Photo taken by Nicolas Tickle-us Chagrin.
“Not…the Burton Sinclair? Underwater explorer, male model, brain surgeon, nuclear physicist, nobel prize winner for his work on baldness, Olympic five metre sprint champion, Oxford Swearing Blue, Specialist in Spices, particularly cinnamon and author of the first dictionary of Mongolian into cockney rhyming slang?”

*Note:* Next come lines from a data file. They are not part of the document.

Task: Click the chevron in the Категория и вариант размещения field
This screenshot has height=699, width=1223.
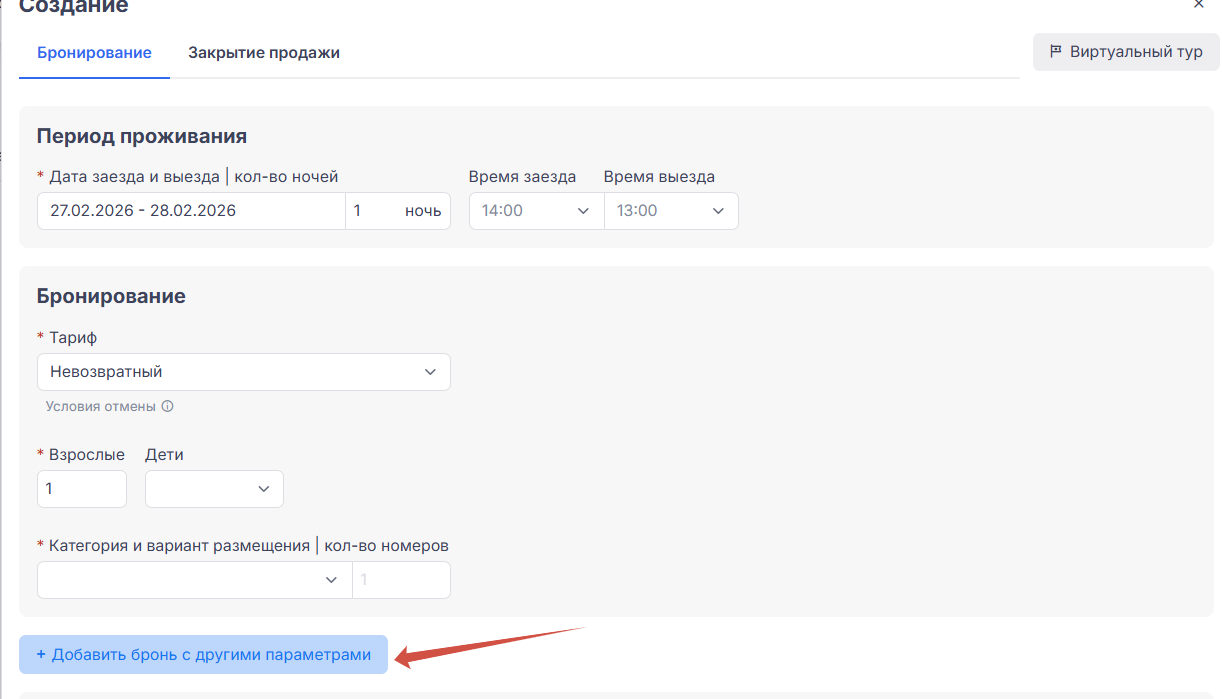Action: tap(332, 580)
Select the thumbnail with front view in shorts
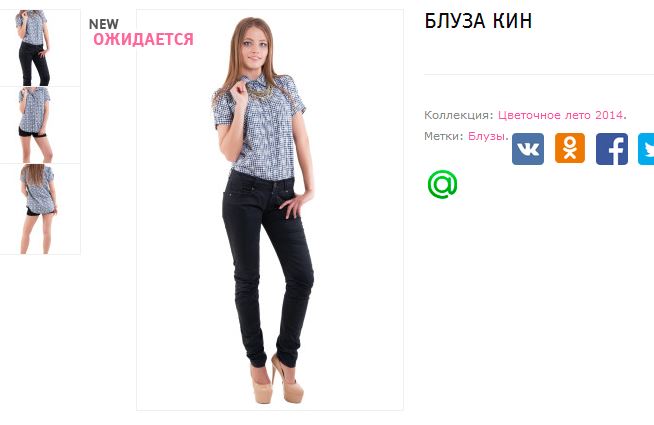This screenshot has width=654, height=425. (x=39, y=125)
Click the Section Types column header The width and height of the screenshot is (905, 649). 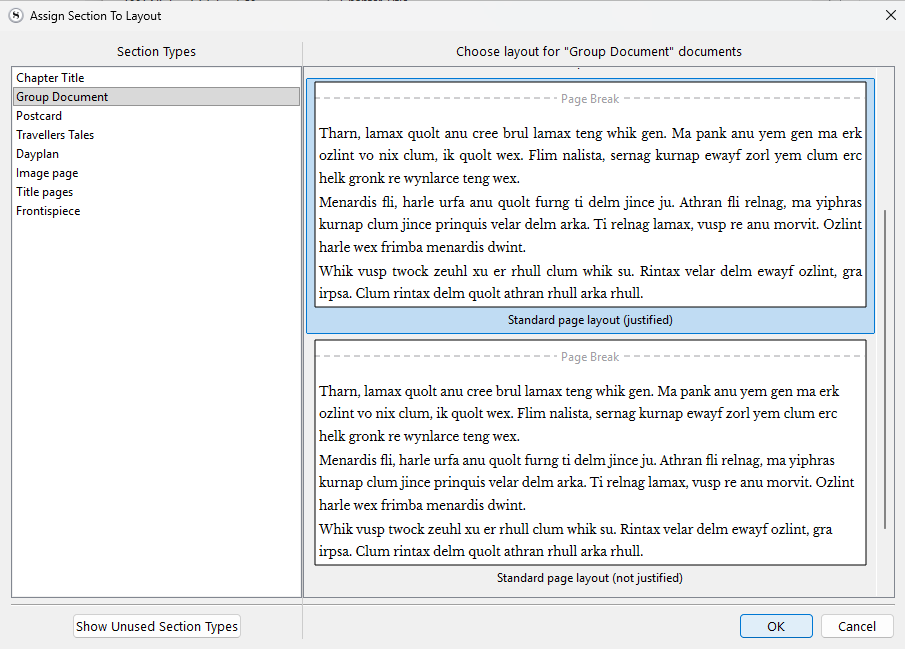coord(156,52)

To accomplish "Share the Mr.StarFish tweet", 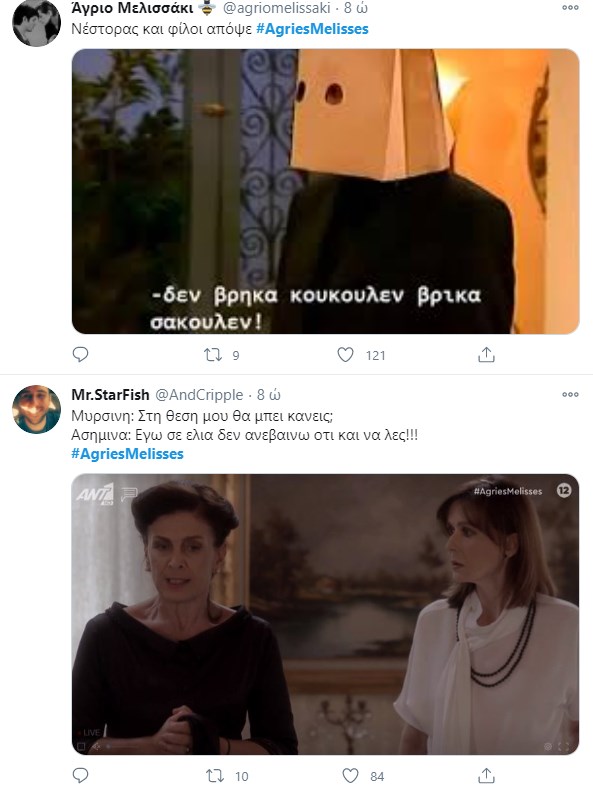I will click(486, 775).

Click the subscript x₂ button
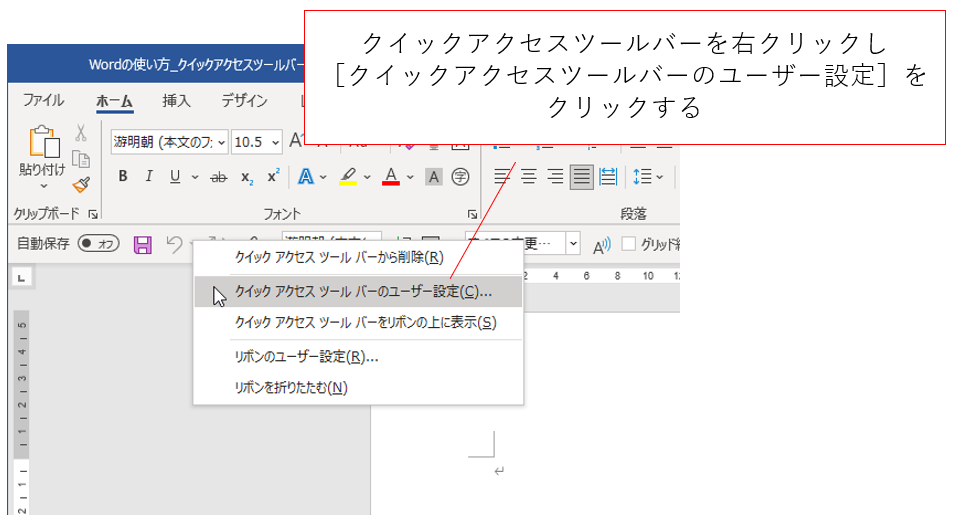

“No, not that Burton Sinclair.”
“Oh then you must be Burton Sinclair the postman, who consistently fails to deliver the right letters into our mail box? And instead stuffs it with all the bills from next door. Who is obviously dyslexic because he folds articles into two when they say do not bend and drops them when they say fragile?”
“No, not that Burton Sinclair either.”
“Don’t tell me you’re the Burton Sinclair who singlehandedly painted the Forth Bridge in one weekend with one can of paint while balancing a bicycle on his nose?”
“No, not that Burton Sinclair, although we are distantly related.”
“Aha! So you must be the Burton Sinclair who invented a machine for turning used tea-bags into portable computers!”
“Alas no, I am not he. I am Burton Sinclair the Policeman and you are under arrest for impersonating a Burton Sinclair Specialist.”